Perhaps you or your congregation could “adopt” a chaplain by writing encouraging notes, sending care packages to the chaplain’s family, and by keeping your congregation informed on a regular basis about the chaplain’s ministry.
Individual Christians and congregations might also consider providing financial support to the Chaplaincy Endorsement Commission. Commissioners volunteer their time, but still they have many expenses. The commission needs to support and encourage both the civilian and military chaplains in as many ways as possible.

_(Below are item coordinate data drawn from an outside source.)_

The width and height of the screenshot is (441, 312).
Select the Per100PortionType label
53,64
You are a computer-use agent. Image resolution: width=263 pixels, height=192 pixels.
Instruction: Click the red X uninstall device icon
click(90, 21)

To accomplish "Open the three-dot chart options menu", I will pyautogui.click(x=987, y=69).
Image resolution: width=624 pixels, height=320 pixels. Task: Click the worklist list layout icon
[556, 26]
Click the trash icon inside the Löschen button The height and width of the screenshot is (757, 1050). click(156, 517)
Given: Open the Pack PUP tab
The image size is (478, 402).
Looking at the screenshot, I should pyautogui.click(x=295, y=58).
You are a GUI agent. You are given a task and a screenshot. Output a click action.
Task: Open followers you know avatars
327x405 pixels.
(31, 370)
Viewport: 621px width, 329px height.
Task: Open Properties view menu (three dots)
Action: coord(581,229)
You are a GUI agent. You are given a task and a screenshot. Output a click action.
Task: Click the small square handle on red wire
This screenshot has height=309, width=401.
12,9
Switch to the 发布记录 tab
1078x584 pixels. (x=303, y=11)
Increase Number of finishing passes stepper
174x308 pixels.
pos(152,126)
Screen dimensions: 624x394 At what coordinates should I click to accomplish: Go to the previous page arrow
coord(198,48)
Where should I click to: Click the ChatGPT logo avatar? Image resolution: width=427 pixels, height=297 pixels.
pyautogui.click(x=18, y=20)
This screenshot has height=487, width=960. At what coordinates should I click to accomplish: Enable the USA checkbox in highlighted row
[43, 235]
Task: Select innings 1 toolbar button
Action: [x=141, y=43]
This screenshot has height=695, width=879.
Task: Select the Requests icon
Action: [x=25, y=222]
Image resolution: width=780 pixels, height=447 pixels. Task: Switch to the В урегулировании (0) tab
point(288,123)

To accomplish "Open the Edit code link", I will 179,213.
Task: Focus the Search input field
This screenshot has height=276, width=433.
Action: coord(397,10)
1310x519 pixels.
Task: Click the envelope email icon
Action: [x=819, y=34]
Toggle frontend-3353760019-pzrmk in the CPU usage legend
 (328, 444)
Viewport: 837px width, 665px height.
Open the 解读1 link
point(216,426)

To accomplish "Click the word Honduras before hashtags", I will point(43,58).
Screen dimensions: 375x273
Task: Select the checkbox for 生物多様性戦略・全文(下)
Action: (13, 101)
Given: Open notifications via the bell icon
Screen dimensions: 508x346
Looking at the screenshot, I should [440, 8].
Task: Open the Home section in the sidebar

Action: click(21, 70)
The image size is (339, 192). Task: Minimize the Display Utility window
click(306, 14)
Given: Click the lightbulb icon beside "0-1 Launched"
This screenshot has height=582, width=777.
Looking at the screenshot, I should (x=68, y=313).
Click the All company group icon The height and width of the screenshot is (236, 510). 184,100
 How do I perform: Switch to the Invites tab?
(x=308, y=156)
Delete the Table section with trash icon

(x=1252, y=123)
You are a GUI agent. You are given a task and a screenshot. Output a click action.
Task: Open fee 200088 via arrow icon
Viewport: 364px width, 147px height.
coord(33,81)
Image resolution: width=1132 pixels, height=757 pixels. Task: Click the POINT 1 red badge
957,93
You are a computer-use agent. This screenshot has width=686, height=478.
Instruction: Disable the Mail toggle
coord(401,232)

These men and women are quality individuals who serve the Lord in civilian and military chaplaincy roles on our behalf. One of our Army chaplains recently went through the rigorous training to be an Army Ranger. While he was attending ICOM, he was called back because his commanding officer didn’t want his Rangers to deploy without their chaplain. This chaplain has earned the highest respect not only from his fellow Rangers but also from his commanding officer.
That is true for most of our chaplains. They are highly regarded and well respected. They are being promoted quickly and serving in key places like the Chief of Chaplains Office, Walter Reed Hospital, the chaplains schools, recruiting commands, and more. These folks are worthy of our support, prayers, and encouragement. If someday one of my grandchildren chooses to enlist, I pray he or she will be shepherded by one of our outstanding chaplains!